Spiccano tra i vincitori berlinesi, in particolare The Circle dello svizzero Stefan Haupt, che con un’ottima operazione di contaminazione tra documentario e film ci racconta, sullo sfondo del regime nazista, una Zurigo che riscopre una fama internazionale grazie alla nascita del circolo omosessuale e della rivista gay Der Kreis che offriva, nel primo dopoguerra, uno spazio segreto e protetto di arte e incontro per migliaia di visitatori di tutta Europa. La storia d’amore è resa mirabilmente verosimile grazie all’interpretazione dei due attori: Enrs, un insegnante in una scuola femminile che rischia di perdere il lavoro in quanto omosessuale, e il suo compagno Robi, drag queen che si esibisce sul palco del The Circle ogni sera, i quali, insieme, lotteranno con coraggio fino alla fine per vedere riconosciuto il loro diritto alla libertà. A rendere ancora più commovente la presentazione del film, la presenza in sala dei due protagonisti, ora ottantaquattrenni, emozionati come due eroi di una guerra assurda mai del tutto vinta.
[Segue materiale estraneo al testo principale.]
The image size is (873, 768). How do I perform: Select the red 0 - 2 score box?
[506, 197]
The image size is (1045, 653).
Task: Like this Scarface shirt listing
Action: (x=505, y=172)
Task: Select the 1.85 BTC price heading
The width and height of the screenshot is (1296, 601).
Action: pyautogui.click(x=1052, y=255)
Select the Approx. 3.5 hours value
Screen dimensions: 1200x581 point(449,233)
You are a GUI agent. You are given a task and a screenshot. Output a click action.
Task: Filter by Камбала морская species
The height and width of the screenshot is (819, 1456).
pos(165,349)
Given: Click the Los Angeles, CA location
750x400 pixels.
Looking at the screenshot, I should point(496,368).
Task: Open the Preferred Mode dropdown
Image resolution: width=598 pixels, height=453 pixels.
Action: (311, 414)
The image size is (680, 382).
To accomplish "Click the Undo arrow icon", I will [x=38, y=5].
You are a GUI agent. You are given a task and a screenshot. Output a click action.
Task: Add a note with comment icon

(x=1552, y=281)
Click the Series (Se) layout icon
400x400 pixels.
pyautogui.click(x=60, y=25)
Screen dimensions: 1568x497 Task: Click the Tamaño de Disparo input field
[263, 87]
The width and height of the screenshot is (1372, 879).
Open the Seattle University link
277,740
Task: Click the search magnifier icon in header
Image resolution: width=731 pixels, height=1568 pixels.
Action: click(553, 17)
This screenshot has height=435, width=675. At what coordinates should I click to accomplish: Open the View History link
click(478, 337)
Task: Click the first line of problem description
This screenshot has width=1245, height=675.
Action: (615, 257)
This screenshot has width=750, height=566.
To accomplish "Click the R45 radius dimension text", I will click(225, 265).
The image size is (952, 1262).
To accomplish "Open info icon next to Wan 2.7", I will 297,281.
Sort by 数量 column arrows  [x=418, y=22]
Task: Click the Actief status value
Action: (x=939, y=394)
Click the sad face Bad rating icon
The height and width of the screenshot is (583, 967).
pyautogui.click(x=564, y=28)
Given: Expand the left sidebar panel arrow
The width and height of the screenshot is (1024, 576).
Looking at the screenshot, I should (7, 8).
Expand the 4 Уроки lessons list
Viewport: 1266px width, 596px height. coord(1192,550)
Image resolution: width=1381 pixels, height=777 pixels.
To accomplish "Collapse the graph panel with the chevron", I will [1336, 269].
Affronta il tema del transessualismo e dell’esclusione nella cornice politica della rivoluzione sandinista il film El hombre nuevo di Aldo Garay, regista uruguayano che ci mostra il viaggio a ritroso di Stephania, un transessuale nato in Nicaragua e adottato da bambino che ritorna ora alla scoperta della sua vera famiglia e del paese di origine con una nuova identità.
Ma quello che più colpisce nel segno e che affronta il tema del limite imposto dall’ignoranza della società e dal corpo stesso per sua composizione e continua trasformazione, è senz’altro il delicato The way he looks del giovane Daniel Ribeiro, in cui l’adolescente protagonista, Leo, affetto da cecità e quindi già oggetto di discriminazione tra i suoi compagni di scuola, scopre con semplicità e senza troppi traumi il fatto di sentirsi attratto dal nuovo amico Gabriel.
Gabriel si avvicina (come un angelo forse nel passaggio tra un limite e una possibilità), inesperto ed emozionato, alla condizione di vita di Leo, e a ciò che lo esclude notoriamente da essa, e prova a superare quell’imposizione data proponendo al compagno non vedente di andare al cinema, oppure di vedere un’eclissi, per così poi riuscire effettivamente a condividere qualunque esperienza.
Così, ancora una volta, è il superamento dell’identità ad essere urgente. Per quella qualità deleuziana e prima ancora spinoziana del “cosa si può” contrapposto al “cosa si è”, liberandosi finalmente dalla gerarchia dell’identità, dell’origine, della trascendenza a favore di una realtà intesa come un flusso dinamico, tanto simile a quello scorrere di fotogrammi.